Since the 20151012 snapshot I’m seeing this during system boot:
haveged.service: Job haveged.service/start deleted to break ordering cycle starting with systemd-journald.socket/start
The ‘full’ message from the log is:
3.385772] systemd[1]: systemd-journald.socket: Found ordering cycle on systemd-journald.socket/start
3.385780] systemd[1]: systemd-journald.socket: Found dependency on haveged.service/start
3.385784] systemd[1]: systemd-journald.socket: Found dependency on systemd-journald.socket/start
3.385787] systemd[1]: systemd-journald.socket: Breaking ordering cycle by deleting job haveged.service/start
3.385791] systemd[1]: haveged.service: Job haveged.service/start deleted to break ordering cycle starting with systemd-journald.socket/start
Now, my knowledge of systemd could be written legibly on the head of a pin…
A quick Google around didn’t yield anything useful.
As journald seems to feature in this, and I’m using rsyslog, a wild stab in the dark was to temporarily remove rsyslog… which made absolutely no difference.
Hints, pointers, or other ideas welcome :\
You probably show incomplete log.
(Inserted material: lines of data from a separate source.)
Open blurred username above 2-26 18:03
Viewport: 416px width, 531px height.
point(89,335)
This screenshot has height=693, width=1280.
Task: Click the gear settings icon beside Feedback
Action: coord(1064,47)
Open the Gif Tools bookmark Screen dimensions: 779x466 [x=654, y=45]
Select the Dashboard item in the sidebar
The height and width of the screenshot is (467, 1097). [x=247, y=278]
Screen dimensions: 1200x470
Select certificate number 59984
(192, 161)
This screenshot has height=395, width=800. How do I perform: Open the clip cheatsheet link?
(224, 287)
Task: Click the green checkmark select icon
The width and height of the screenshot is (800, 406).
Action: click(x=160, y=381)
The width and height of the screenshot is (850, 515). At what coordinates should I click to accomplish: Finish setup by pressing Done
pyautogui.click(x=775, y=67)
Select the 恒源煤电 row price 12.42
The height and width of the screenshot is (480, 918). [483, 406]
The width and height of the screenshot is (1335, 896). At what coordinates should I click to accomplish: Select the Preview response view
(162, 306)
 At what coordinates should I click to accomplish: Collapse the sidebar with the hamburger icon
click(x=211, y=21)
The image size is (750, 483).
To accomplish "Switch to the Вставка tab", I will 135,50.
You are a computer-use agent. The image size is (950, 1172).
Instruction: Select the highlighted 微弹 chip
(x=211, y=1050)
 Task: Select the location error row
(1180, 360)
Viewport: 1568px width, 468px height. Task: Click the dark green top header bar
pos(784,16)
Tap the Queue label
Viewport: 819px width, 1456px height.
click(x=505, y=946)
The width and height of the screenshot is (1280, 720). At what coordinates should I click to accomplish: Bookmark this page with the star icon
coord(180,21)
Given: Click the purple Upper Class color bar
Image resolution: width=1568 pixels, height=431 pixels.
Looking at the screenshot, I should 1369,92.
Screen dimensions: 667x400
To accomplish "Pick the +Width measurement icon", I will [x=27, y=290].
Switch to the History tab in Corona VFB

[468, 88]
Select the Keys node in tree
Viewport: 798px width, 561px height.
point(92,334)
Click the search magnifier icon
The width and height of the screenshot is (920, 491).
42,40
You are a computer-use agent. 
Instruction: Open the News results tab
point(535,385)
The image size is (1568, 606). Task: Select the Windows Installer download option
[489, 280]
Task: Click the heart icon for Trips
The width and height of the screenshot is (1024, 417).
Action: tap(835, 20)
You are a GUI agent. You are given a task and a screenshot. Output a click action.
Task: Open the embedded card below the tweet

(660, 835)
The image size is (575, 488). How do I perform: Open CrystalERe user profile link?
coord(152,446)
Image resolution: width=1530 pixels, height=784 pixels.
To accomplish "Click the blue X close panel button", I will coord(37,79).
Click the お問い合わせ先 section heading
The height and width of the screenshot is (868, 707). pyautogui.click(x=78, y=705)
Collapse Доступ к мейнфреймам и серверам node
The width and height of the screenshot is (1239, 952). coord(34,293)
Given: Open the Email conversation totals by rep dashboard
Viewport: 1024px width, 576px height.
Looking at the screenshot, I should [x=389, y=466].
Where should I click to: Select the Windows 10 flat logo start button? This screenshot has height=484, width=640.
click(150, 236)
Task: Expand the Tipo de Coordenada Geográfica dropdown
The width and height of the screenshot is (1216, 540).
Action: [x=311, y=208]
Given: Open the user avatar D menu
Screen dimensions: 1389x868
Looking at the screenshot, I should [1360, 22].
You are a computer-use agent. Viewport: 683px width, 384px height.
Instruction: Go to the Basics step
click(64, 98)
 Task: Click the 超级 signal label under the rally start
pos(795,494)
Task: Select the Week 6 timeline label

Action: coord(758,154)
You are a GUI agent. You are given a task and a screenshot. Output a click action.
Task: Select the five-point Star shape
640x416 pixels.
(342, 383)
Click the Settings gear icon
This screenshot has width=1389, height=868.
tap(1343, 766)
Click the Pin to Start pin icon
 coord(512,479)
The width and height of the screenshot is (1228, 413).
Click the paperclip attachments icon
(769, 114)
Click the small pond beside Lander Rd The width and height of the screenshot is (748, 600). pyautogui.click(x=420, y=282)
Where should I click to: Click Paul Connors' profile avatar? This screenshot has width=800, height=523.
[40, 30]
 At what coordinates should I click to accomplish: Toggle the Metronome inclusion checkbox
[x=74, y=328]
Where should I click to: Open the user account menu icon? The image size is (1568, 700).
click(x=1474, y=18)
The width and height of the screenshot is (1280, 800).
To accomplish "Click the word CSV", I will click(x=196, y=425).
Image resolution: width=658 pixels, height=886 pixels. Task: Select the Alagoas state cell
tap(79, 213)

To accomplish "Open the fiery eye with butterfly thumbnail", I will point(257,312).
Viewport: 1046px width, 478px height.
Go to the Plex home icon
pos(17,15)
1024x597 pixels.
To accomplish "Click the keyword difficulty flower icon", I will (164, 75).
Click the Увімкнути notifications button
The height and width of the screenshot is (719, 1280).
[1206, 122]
I have TW and haveged and no cycles. Something else is probably there that is not shown.
OK… but I don’t immediately see anything obvious, at least to me.
paul@Orion-Tumble:~$ dmesg | grep -i systemd
3.323154] random: systemd urandom read with 23 bits of entropy available
3.324085] systemd[1]: systemd 224 running in system mode. (+PAM +AUDIT +SELINUX -IMA +APPARMOR -SMACK +SYSVINIT +UTMP +LIBCRYPTSETUP +GCRYPT +GNUTLS +ACL +XZ -LZ4 +SECCOMP +BLKID -ELFUTILS +KMOD +IDN)
3.324275] systemd[1]: Detected architecture x86-64.
3.324278] systemd[1]: Running in initial RAM disk.
3.324306] systemd[1]: Set hostname to <Orion-Tumble>.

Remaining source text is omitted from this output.